I've read everything here about WACS and upstream providers and what not, and to be brutally honest I couldn't care less. Is there no redundancy or measures to protect against this in place without the entire connection going to %$#@?
These past two weeks have been probably the worst fixed line connection I've had in 5+ years. Frequent drops in connection, high latency, packet loss. No one else I know have had any issues on their ISPs, and I've asked around.
You guys came through for me in a hurry so I'm not keen to jump ship, but this is getting super frustrating.
So what's plan here? When can we expect stability and are you working to improve redundancy in providers?
Let me start off by assuring you, we do have redundancy - this is why you're still up despite our primary WACS route being down. I know it's little consolation, and I too am very frustrated at the turn of events - and I've been putting all the pressure I can to get this issue resolved, as well as looking at alternative solutions going forward.

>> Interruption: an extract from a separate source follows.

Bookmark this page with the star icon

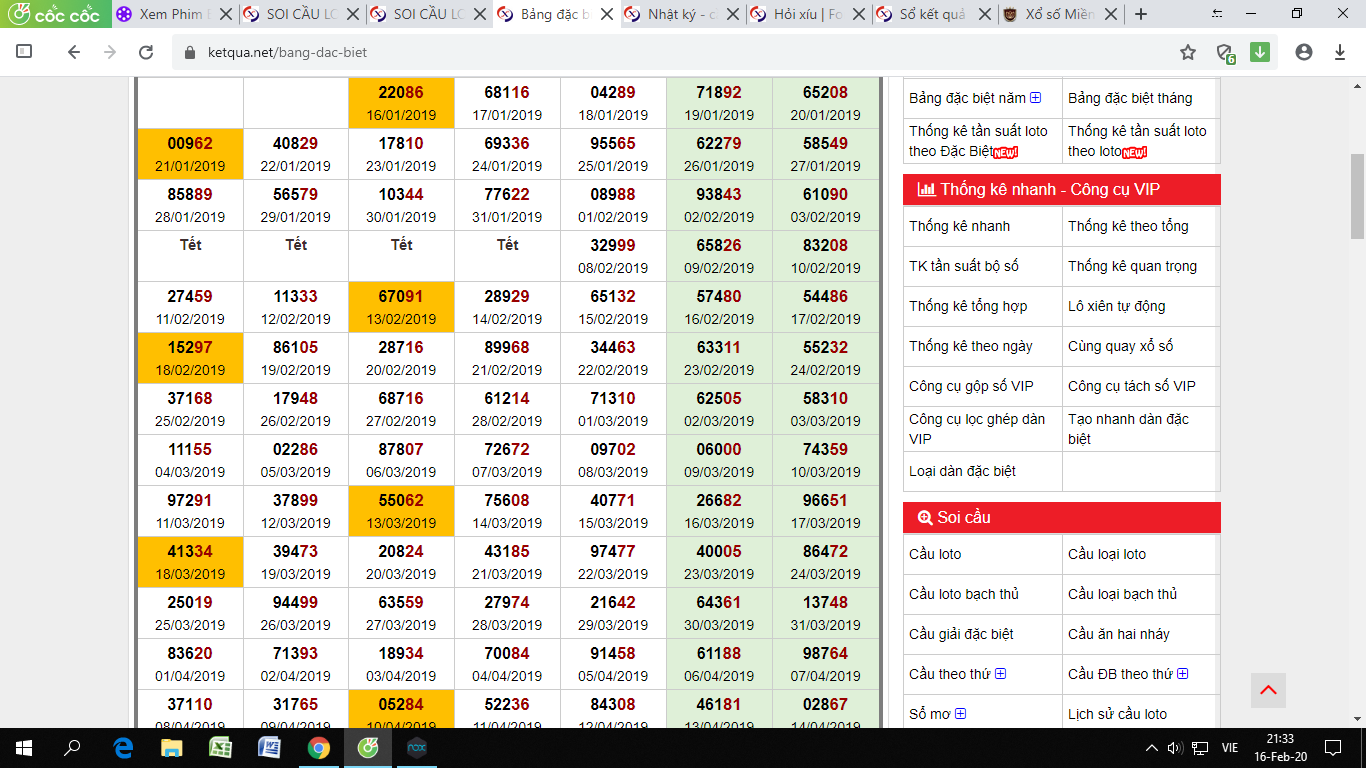(x=1188, y=52)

A little technical explanation if you want:
Unfortunately, when a transit service loses a route, it leads to routes needing to re-converge (IE all the dead routes need to be pulled out of routing tables on a global scale and new, optimal routes need to be calculated). When it happens on a smaller table (like a NAP peer), this is negligible - a packet or two drop and you're back up and running. On a global table (about 800k prefixes for IPv4 and 90k for IPv6+), this can take a little longer. But there is definitely redundancy on our network, and there is redundancy on our upstream's networks. Generally, the international outages are simple.. the service is down and there is one failover episode and it's done. What's happened here is what we call flapping. The circuit is up, then down, then up. That means we're constantly needing to adjust our tables, upstreams theirs and so on and so forth - which is a worse case scenario. Think of it as flipping the switch on a fluorescent light fitting, continuously. At some point the starter takes strain and the light doesn't come on as quickly. Routers aren't designed to recalculate routes constantly. Even the best of breed routers take 15-45s to recalculate routing tables and ensure traffic goes to where it needs to.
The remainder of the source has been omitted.